Whilst the first paragraph was rather blunt, MBS hit the nail on the head. A lot of heterosexual men are insecure in regards to this issue, to the point that some decide that violence is the correct response, of course nobody likes being lied to, which is perfectly understandable.


----------



## WT (Aug 25, 2013)

Saufsoldat said:


> So if I have sex with a woman who has fake tits, she's duping me? And if I take viagra before having sex with a woman, I'm duping her? I don't see why the perception of another matters here. Unless they tell you explicitely that they're looking for sex with a woman who was also born with female sexual features, then there's no duping going on. They consent to sex with a stranger, they have sex with that stranger, both parties go home.



You're honestly going to debate that having fake tits or taking viagra is on the same page as *attempting* to change your fucking sexuality and then fuck a straight male? That's a whole new level. Fake tits may even be quite fun but an ex guy? You gotta be nuts to think they're the same thing. 



> You have some serious issues with your sexuality if that's your actual opinion.



See my response to MbS's post below.



MbS said:


> Threads like this hit home just how insecure men are with anything that threatens their *exaggerated and overblown* masculinity. If something opposes it it’s to be struck at: It isn’t a woman if not born one, blah, blah, my insecure *little* cock prevents me from finding some girl that once upon a time happened to have a dick cute – I don’t wanna look homo, it’s disgusting, mah penis feels threatened, blah.



In all honestly, you've pretty much nailed it, although I've bolded and have made red the parts which I don't agree with. 

I am pretty fucking insecure when it comes to my sexuality and if I ever was to come into contact with anything that would hurt my masculinity in the slightest, I would walk away. If I'm honest, sex with a transgender would be homosexuality in my eyes and hence, why I'm staunchly against the non disclosure made by transsexuals. 

The only thing I've learnt is that it changes from people to people. For example, Saufsoldat has made it pretty clear that he wouldn't mind shagging a transexual. I would. ALOT.

# Exercise instructions
1. Reproduce the stretch of the forum thread from "I am pretty" through "made by transsexuals.".
2. In the forum thread, what date appears on the post by WT?

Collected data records
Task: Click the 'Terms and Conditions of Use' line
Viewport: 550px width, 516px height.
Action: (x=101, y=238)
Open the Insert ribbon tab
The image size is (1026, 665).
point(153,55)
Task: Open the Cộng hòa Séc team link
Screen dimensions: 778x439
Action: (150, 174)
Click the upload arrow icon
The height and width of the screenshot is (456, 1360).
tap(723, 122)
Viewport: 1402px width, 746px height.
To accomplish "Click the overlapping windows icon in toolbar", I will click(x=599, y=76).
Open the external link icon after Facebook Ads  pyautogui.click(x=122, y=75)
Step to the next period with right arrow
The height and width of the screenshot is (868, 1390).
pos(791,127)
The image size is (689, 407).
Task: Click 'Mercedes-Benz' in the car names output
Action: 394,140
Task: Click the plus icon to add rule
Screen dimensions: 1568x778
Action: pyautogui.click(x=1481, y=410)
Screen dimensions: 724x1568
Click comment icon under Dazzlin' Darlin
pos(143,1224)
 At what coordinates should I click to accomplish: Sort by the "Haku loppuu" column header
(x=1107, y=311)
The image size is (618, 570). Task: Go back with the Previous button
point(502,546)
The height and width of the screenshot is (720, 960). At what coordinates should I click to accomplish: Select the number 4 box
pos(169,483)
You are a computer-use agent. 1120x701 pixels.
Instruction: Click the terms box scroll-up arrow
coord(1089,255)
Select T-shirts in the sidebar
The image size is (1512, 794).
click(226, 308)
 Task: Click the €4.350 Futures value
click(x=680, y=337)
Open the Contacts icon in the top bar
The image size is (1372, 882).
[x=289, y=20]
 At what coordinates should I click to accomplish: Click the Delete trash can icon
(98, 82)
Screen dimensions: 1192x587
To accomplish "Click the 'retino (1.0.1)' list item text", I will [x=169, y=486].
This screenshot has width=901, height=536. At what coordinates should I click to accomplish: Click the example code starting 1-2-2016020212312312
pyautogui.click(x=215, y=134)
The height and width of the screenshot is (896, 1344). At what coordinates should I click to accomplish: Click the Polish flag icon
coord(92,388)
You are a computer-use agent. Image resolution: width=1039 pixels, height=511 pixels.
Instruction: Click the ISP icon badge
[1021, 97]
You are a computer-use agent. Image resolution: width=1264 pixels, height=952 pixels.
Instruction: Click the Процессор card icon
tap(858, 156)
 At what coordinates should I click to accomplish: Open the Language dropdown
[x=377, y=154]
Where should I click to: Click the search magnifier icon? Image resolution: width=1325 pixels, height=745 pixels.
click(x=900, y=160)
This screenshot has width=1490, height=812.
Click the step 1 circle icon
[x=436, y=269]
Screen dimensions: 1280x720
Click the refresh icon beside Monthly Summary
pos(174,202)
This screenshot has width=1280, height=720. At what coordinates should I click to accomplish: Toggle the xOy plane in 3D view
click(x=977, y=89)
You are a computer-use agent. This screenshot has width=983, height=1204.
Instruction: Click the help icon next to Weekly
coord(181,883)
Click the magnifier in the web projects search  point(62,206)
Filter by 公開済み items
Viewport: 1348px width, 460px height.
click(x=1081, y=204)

# Activity answers
1.
I am pretty fucking insecure when it comes to my sexuality and if I ever was to come into contact with anything that would hurt my masculinity in the slightest, I would walk away. If I'm honest, sex with a transgender would be homosexuality in my eyes and hence, why I'm staunchly against the non disclosure made by transsexuals.

2. Aug 25, 2013